Afdera vio tres ataúdes. Uno de ellos con la tapa hundida. En el interior podía verse una tela descolorida sobre lo que parecía un cuerpo momificado por el paso del tiempo. El cadáver tenía sobre cada uno de los ojos y la boca un doblón de plata con el escudo del rey Luis de Francia. Cogió una de las monedas y la introdujo en una bolsita de cuero; seguidamente, apartó la tapa rota del ataúd y extendió la tela arrugada que envolvía el cuerpo. Enseguida pudo identificar el escudo de armas del rey Luis. Nerviosa ante el descubrimiento, Afdera sacó un cuaderno y comenzó a copiar el símbolo y a dibujar la cueva y el sarcófago.
– ¡Es increíble! -dijo en voz alta, sin que el excavador entendiese muy bien a qué se refería-. Este hombre que yace aquí es seguramente uno de los caballeros que acompañaron a Luis de Francia durante la séptima cruzada. Te estoy hablando, Abdel, de mediados del siglo XIII.
– Lo que no entiendo es qué relación tienen estos soldados con el libro:-exclamó el excavador.
– Eso lo descubriré más tarde. Se lo aseguro, Abdel.
Durante el camino de regreso a El Cairo, Abdel Gabriel reveló a Afdera que su siguiente parada debía ser un reconocido negocio de antigüedades en el popular mercado de Jan el-Jalili, propiedad de un extraño tipo llamado Rezek Badani, y que ya había mencionado Liliana Ransom.
– No te fíes de él, niña -le advirtió el excavador-. Cuando se trata de negocios, podría venderte a su madre si con ello fuese capaz de ganar dinero.
– Tendré cuidado, descuide.
A poca distancia de allí y desde una de las oscuras cuevas, alguien les observaba a través de unos potentes prismáticos.

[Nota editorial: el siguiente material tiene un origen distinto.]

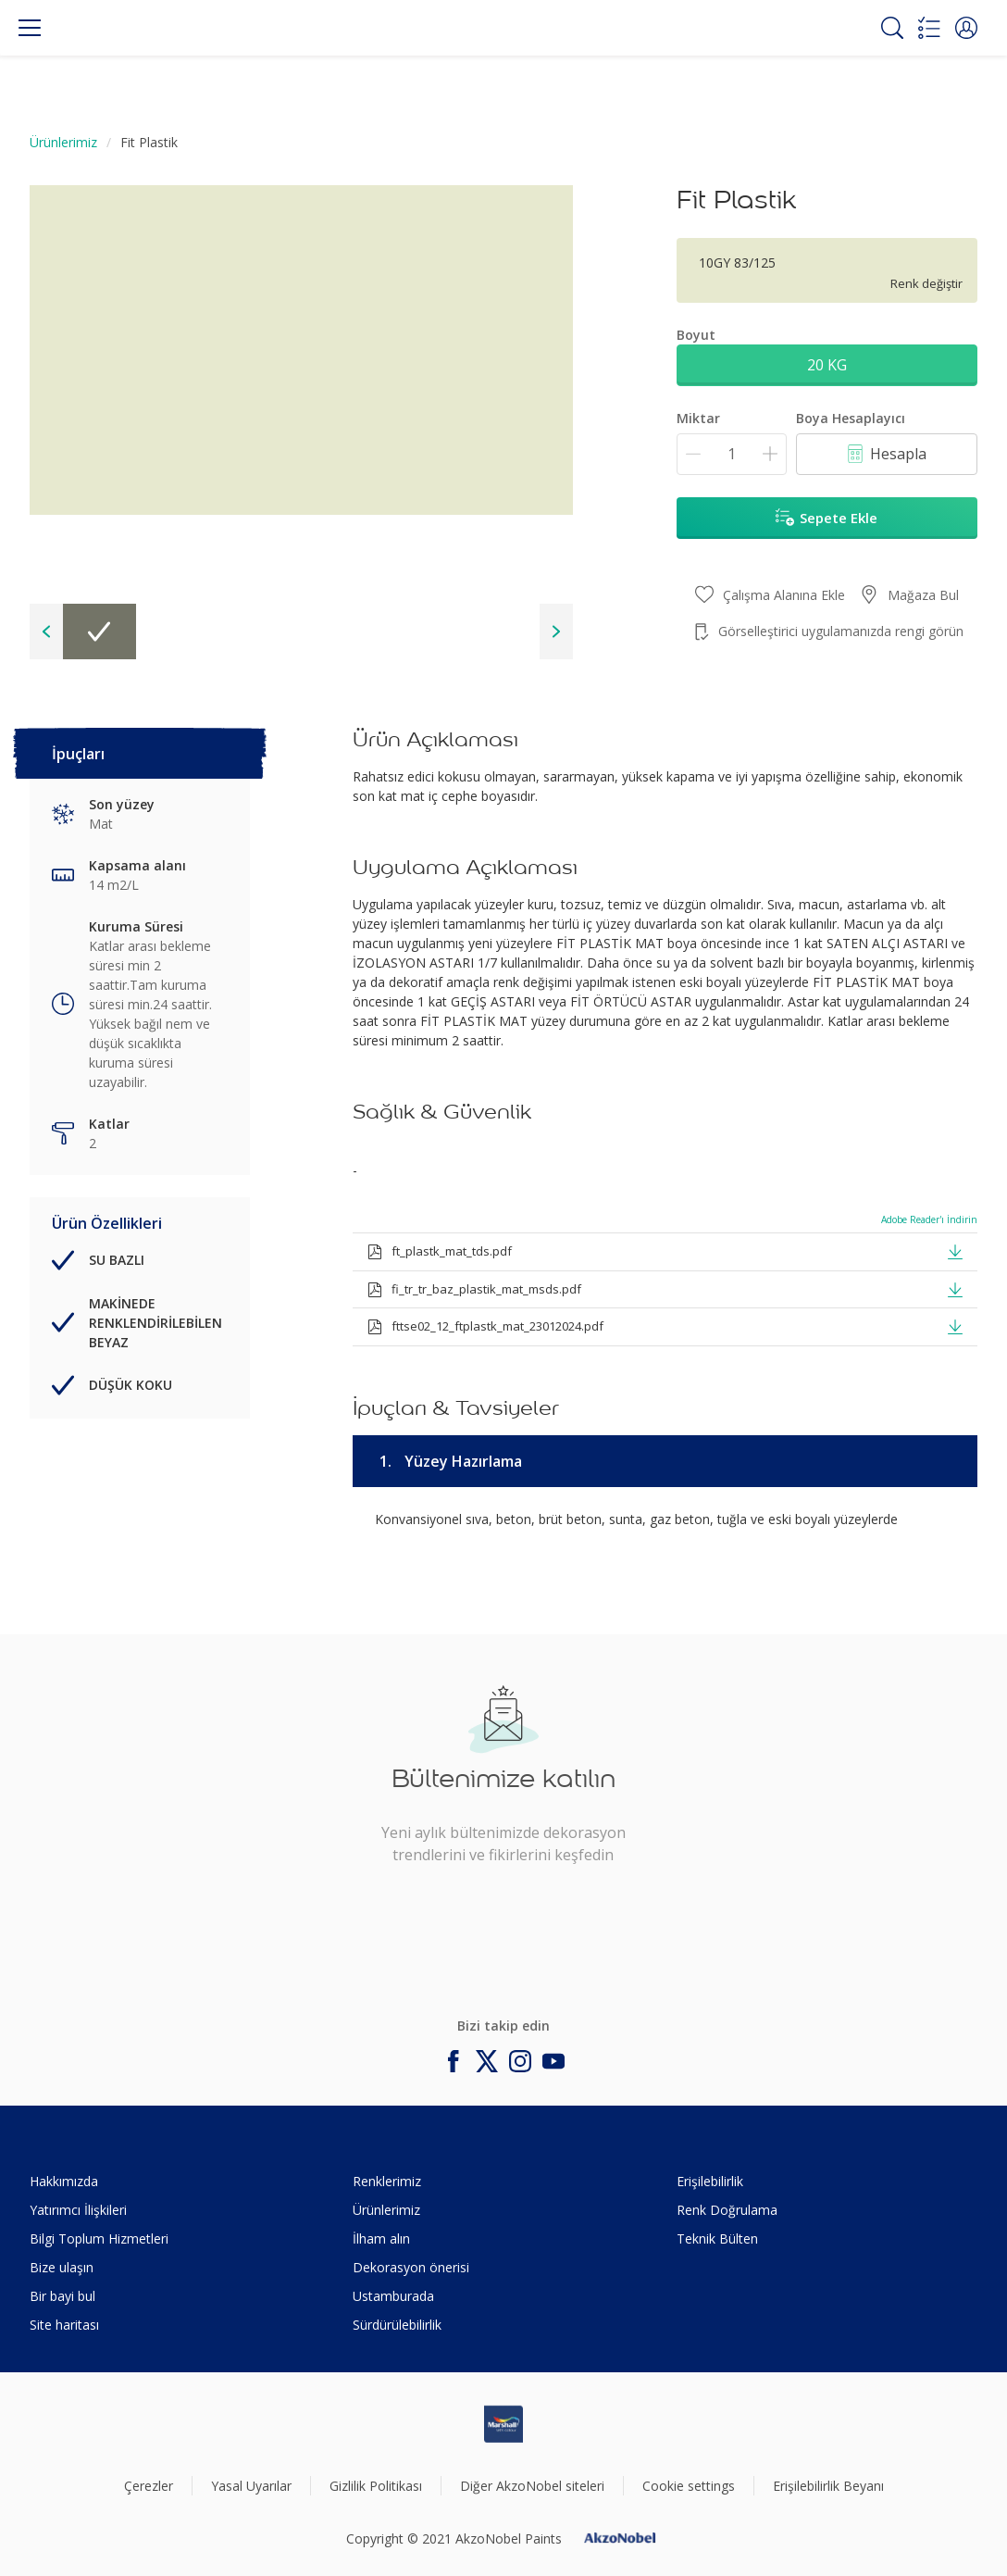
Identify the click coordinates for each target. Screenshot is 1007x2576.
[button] (966, 28)
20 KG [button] (827, 365)
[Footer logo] (503, 2424)
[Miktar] (732, 454)
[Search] (892, 28)
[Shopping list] (929, 28)
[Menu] (30, 28)
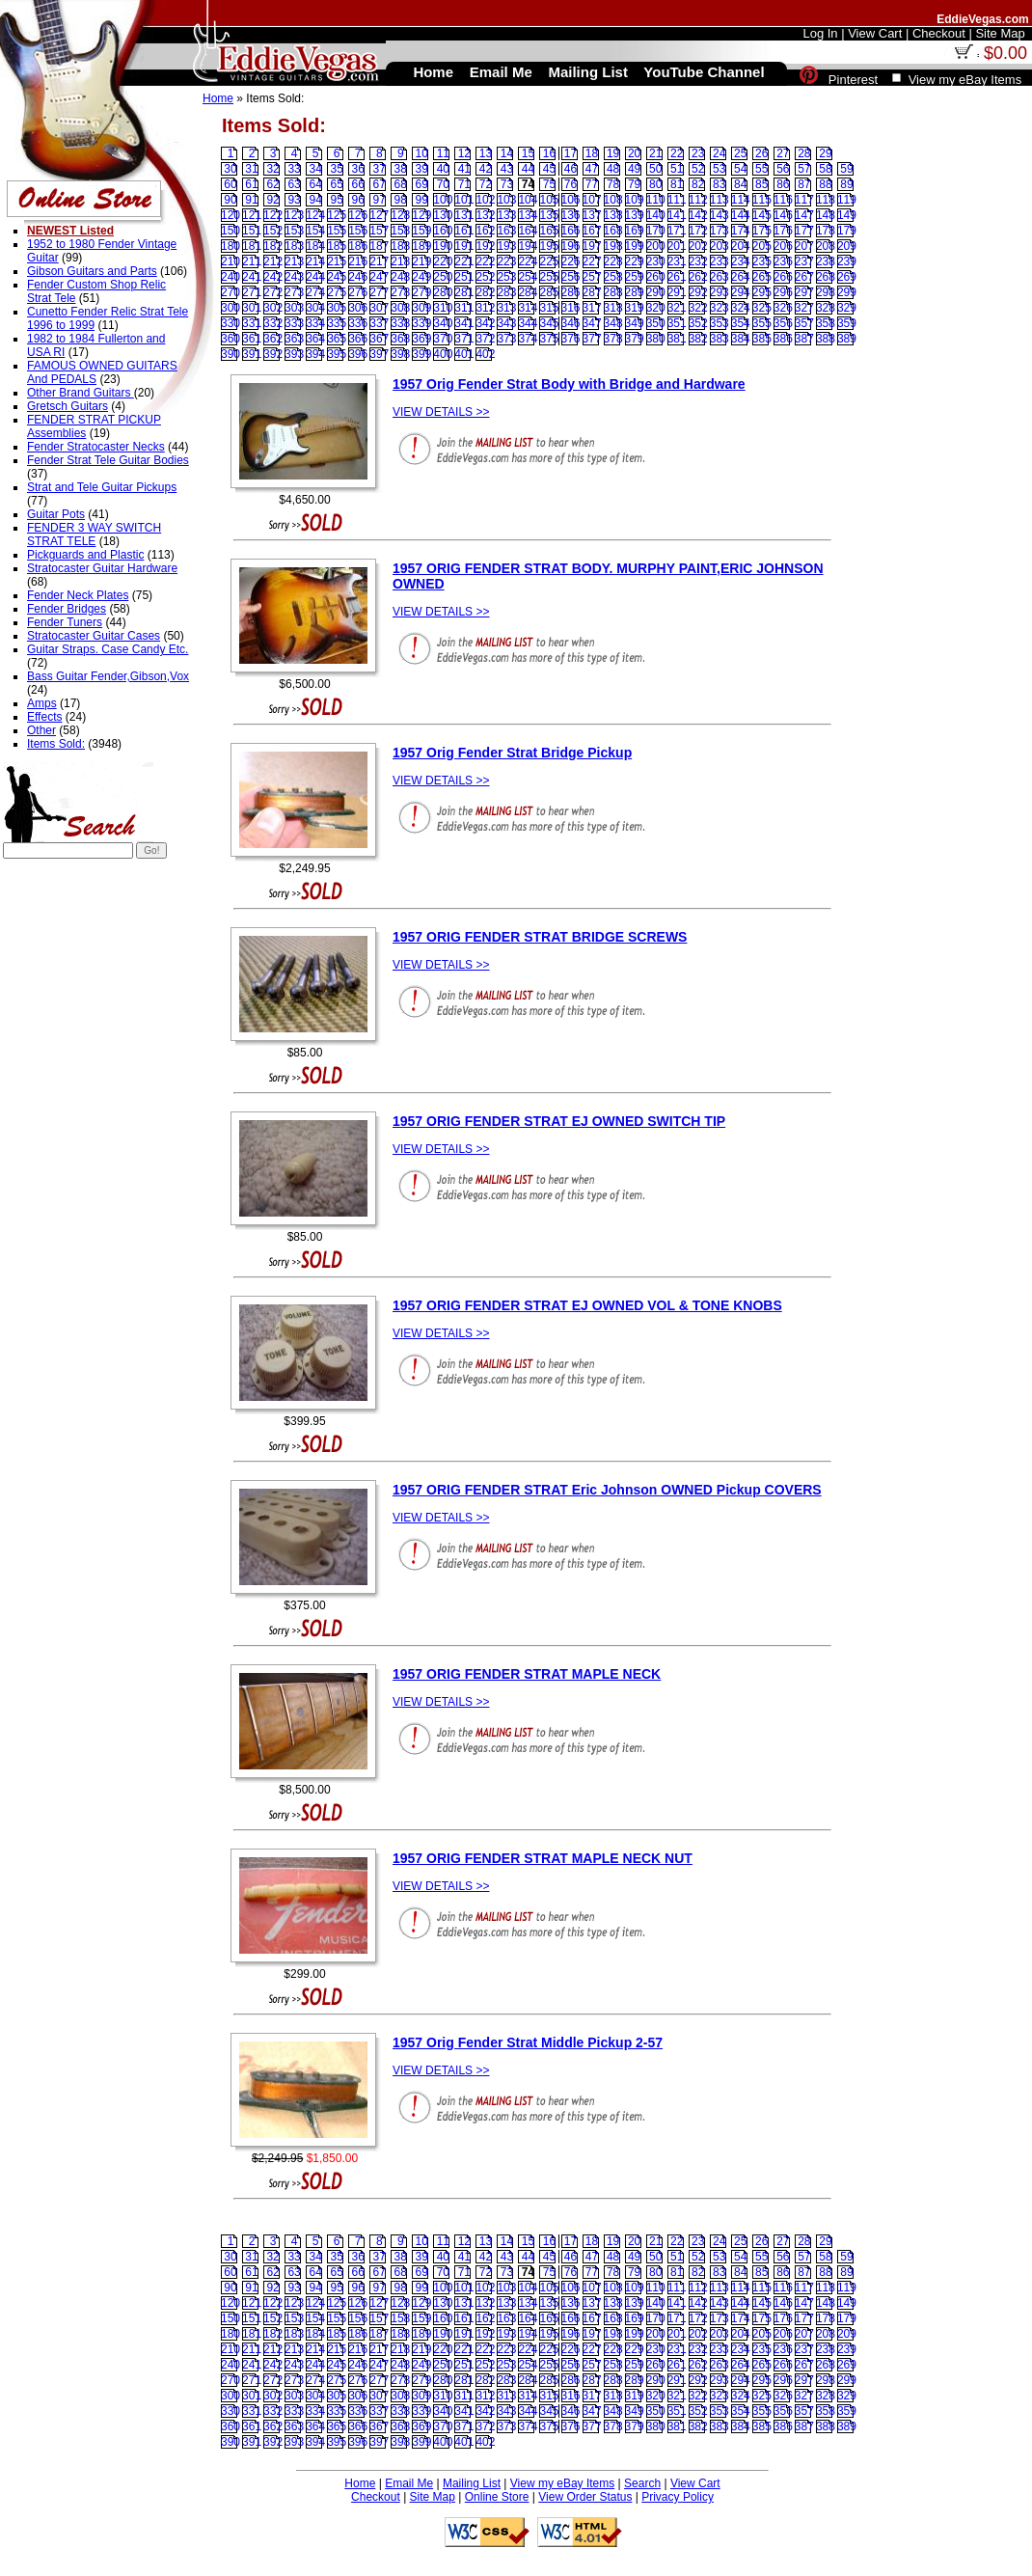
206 (783, 246)
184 (315, 246)
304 (315, 308)
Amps (42, 703)
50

Los dos asesinos del Círculo seguían de cerca a la joven Afdera Brooks.
Tras un viaje agotador de regreso por carreteras imposibles y cubierta de polvo, la joven se instaló en el Mena House de Giza. Este hotel palacio, a la sombra de las pirámides, había sido inaugurado en 1869. El olor a jazmín de sus jardines inundaba las estancias. Allí habían dormido reyes y emperadores, generales y príncipes, millonarios y cortesanas, actrices y divas de la ópera.
Cuando Afdera llegó hasta sus puertas en el destartalado vehículo del excavador, sucia, con el rostro tumefacto y con una mochila como único equipaje, el portero la observó con cierta desconfianza. Tras despedirse de Abdel con un beso en la mejilla y enviarle o.tro a Binnaz y a los niños, Afdera se dirigió a la recepción. Reservó una habitación, pidió hora para un masaje y ordenó que le subiesen un sandwich de carne y dos coca-colas bien frías. «Necesito desprenderme de este polvo amarillento que me cubre», pensó la joven mientras el ascensorista la miraba sin disimulo.
A varios kilómetros de allí, Abdel Gabriel se detenía en el puesto de Beni Suef para repostar combustible, llamar por teléfono a su esposa y comer algo para reponer fuerzas. Tras hablar con Binnaz y saludar a sus hijos, Abdel se acercó a un puesto de comida cercano para degustar un buen bocadillo de carne y un té a la menta. Mientras lo hacía, pudo oír cómo un hombre intentaba comunicarse con la gente de su alrededor y les preguntaba cómo ir hacia el sur.
– Yo voy hacia el sur. Puedo llevarles si quieren -propuso Abdel, confiado.
– Oh, muchas gracias -dijo el desconocido-. Somos sacerdotes y venimos desde Italia para seguir la ruta de la Sagrada Familia en Egipto.
– Yo soy también cristiano como ustedes. Soy copto. Mi nombre es Abdel -precisó.
– Si quiere le pagaremos el viaje hasta donde nos lleve -propuso uno de los sacerdotes.
– No es necesario. Es de buenos cristianos ayudarse en el duro camino de la peregrinación y mi deber como tal es llevarles hasta donde digan.
– Le diré al hermano Pedro que se dé prisa y nos iremos cuando usted quiera.
Pasados unos minutos, Abdel vio a los dos sacerdotes acercarse hasta donde estaba detenido su coche.
– Soy el padre Miguel -se presentó uno de ellos, sentándose en el asiento delantero, junto al conductor-. Él es el hermano Pedro, aunque la verdad es que habla poco.
El padre Pedro era un gigantón de enormes manos que se intentaba acomodar detrás del asiento del conductor.
– Siéntese en el otro lado -le propuso Abdel Gabriel-, así podrá estirar mejor las piernas.
– Si hoy inviertes en sacrificio y dolor, mañana ganarás regocijo, logro y satisfacción. No lo dude, querido Abdel. El padre Pedro prefiere permanecer detrás de usted.